Tuesday, November 8, 2011

Apple Pie Bars

Finally, I am back on track with baking Fall goodies to add to my repertoire.  I have yet to bake an apple pie from scratch but these apple pie bars are the perfect lead in.  These were quite labor intensive but so worth it.  (Note to self: Ask for an apple corer and a mandoline for Christmas!) The tart apple filling balanced perfectly with the sweet shortbread crust.  As for the crumb topping, I  could eat it by the spoonful.  When making the recipe, it seemed like a lot of crumb topping but trust me, you want every morsel packed on top.

Step 1 - Make the crust

Step 2 - Make the filling

Step 3 - Make the topping

Step 4 - Assemble and Bake

Apple Pie Bars
from My Baking Addiction
Makes 4 dozen bars

For the Crust
3 sticks unsalted butter, softened
3/4 cup sugar
3 cups all-purpose flour
1/2 teaspoon kosher salt

For the Filling
6 tablespoons unsalted butter
1/2 cup light brown sugar
12 Granny Smith apples (about 6 pounds)—peeled, cored and thinly sliced
1 tablespoon cinnamon
1/4 teaspoon freshly grated nutmeg
1/2 cup water, if necessary

For the Topping
3 cups quick-cooking oats
2 cups all-purpose flour
1 1/2 cups light brown sugar
1 1/4 teaspoons cinnamon
1/2 teaspoon baking soda
1/2 teaspoon kosher salt
3 sticks (12 ounces) unsalted butter, cut into 1/2-inch cubes and chilled
3/4 cup chopped pecans

Make the Crust
Preheat the oven to 375°. Line a 11-by-17-inch rimmed baking sheet with foil, allowing it to come up the edges.  Grease the foil lightly. In a standing mixer fitted with the paddle attachment, beat the butter with the sugar at medium speed until light and fluffy, about 2 minutes. At low speed, beat in the flour and salt until a soft dough forms.

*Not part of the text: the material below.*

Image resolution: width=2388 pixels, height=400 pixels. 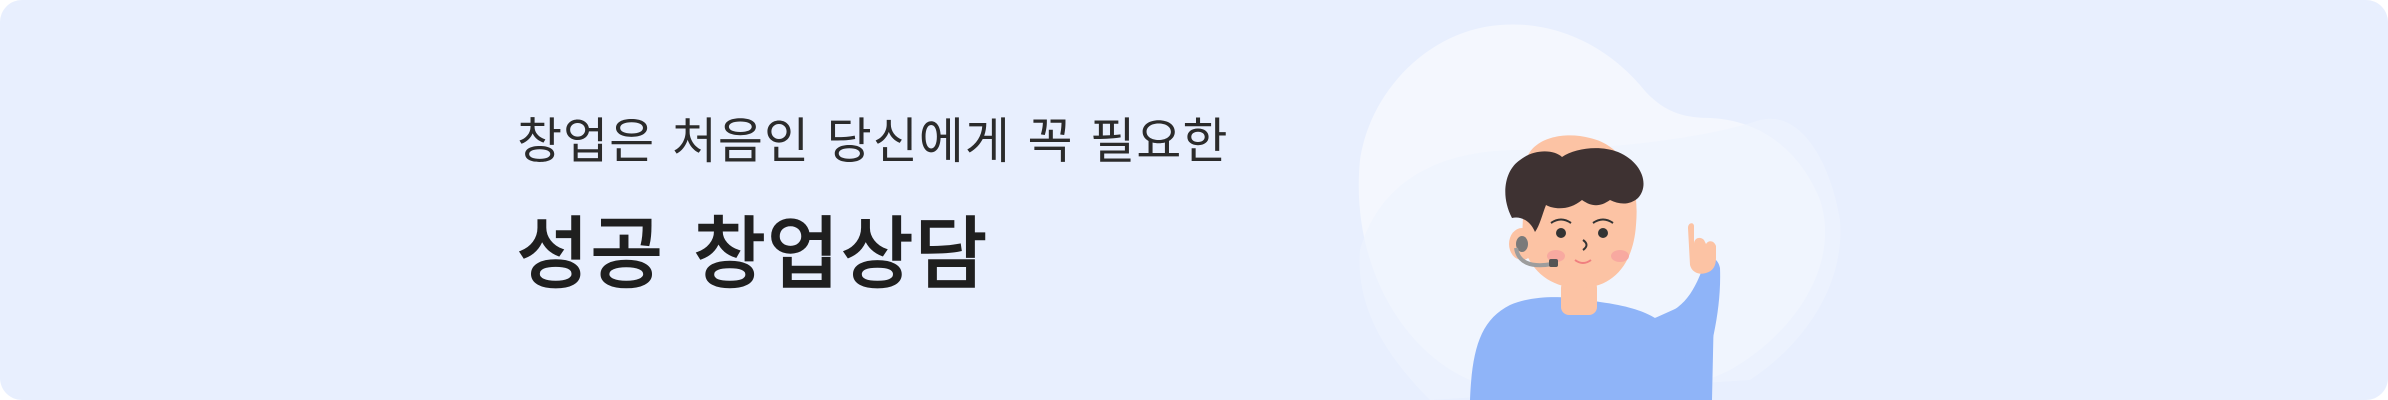 I want to click on banner-subtitle: 창업은 처음인 당신에게 꼭 필요한, so click(x=873, y=142).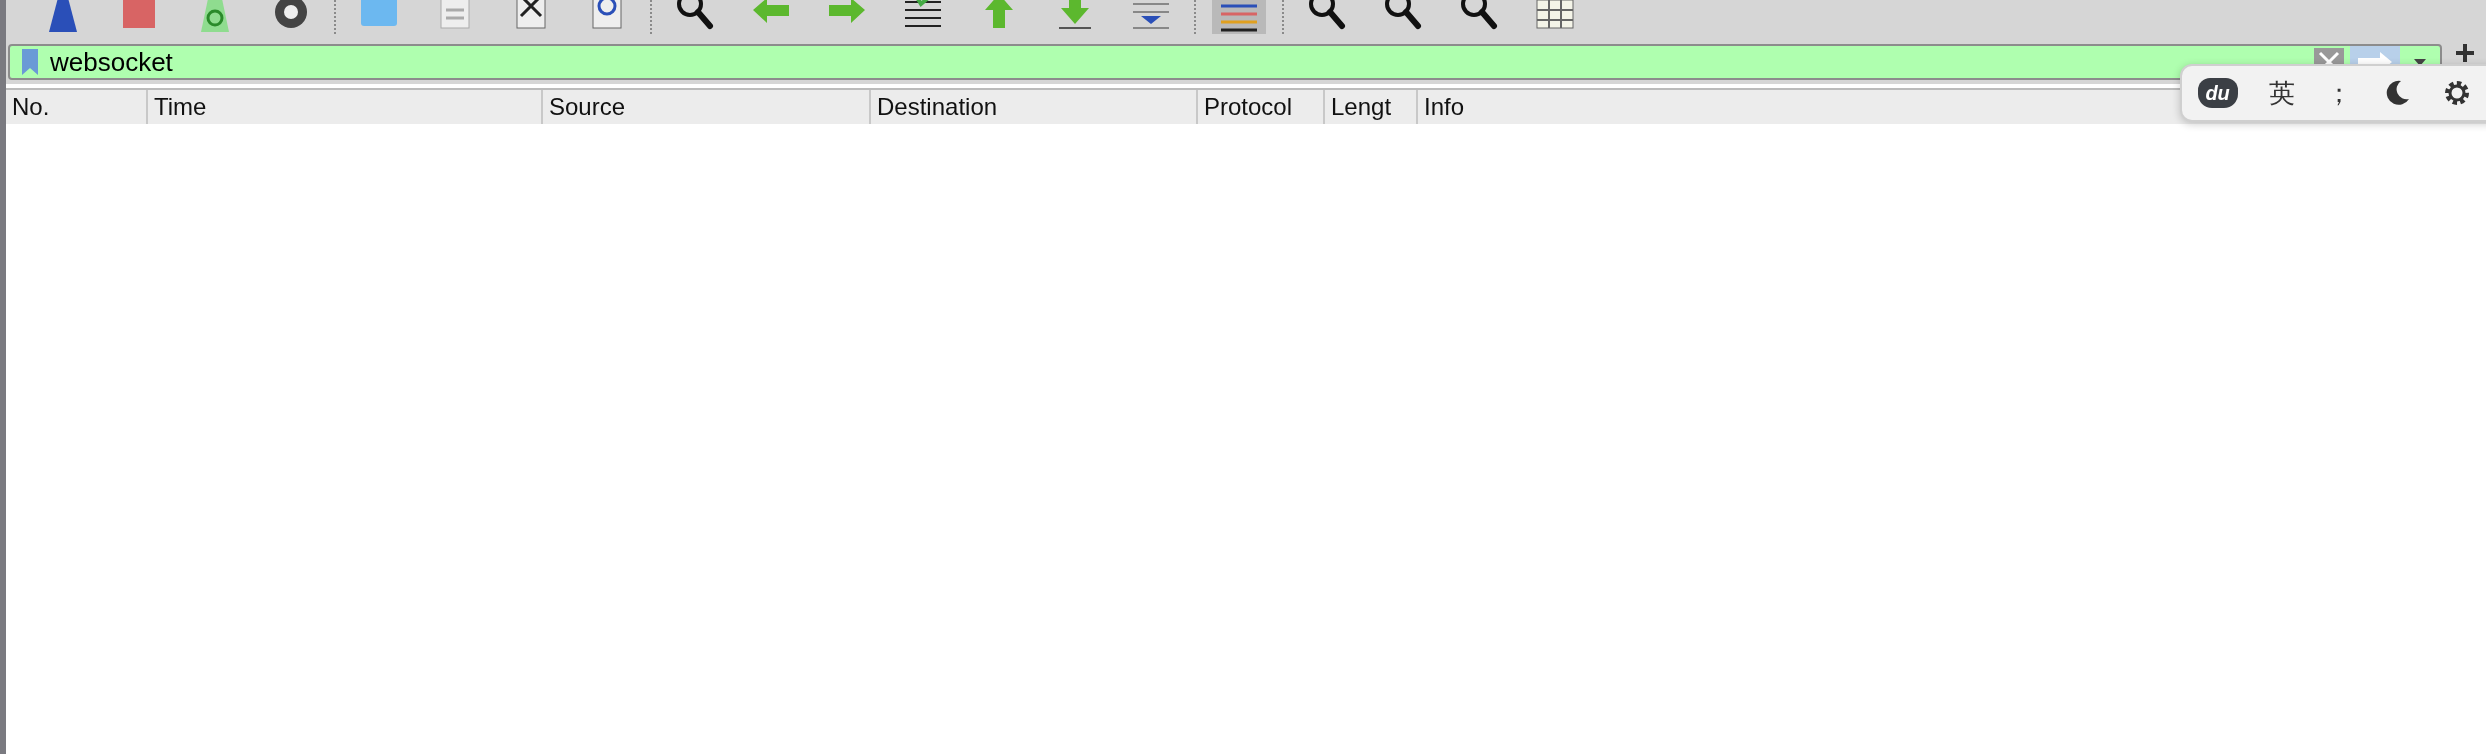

Press the dough over the bottom of the prepared pan creating an even layer. Bake in the center of the oven for about 20 minutes, until the crust is golden and set. Let cool on a rack.

Make the Filling
In an extra large skillet, melt 6 tablespoons of the butter with 1/2 cup of the light brown sugar. Add the apples to the skillet and cook over high heat, stirring occasionally, until softened, about 10 minutes or longer.  Cook until the apples are caramelized and very tender and the liquid is evaporated.  Stir in the cinnamon and nutmeg.  Scrape up any bits stuck to the bottom of the skillet and if necessary, add up to 1/2 cup of water to prevent scorching. Let cool. (I did not need to add any water to my skillet.)

Make the Topping
In a large bowl, mix the oats with the flour, light brown sugar, cinnamon, baking soda and salt. Using a pastry blender or your fingers, cut the butter into the flour until the mixture resembles coarse meal. Stir in the pecans.

Assemble and Bake
Spread the apple filling over the crust. Scatter the crumbs on top, pressing them lightly into an even layer. Bake in the center of the oven for 45 minutes to 1 hour, until the topping is golden; rotate the pan halfway through baking. Let cool completely on a rack before cutting into bars.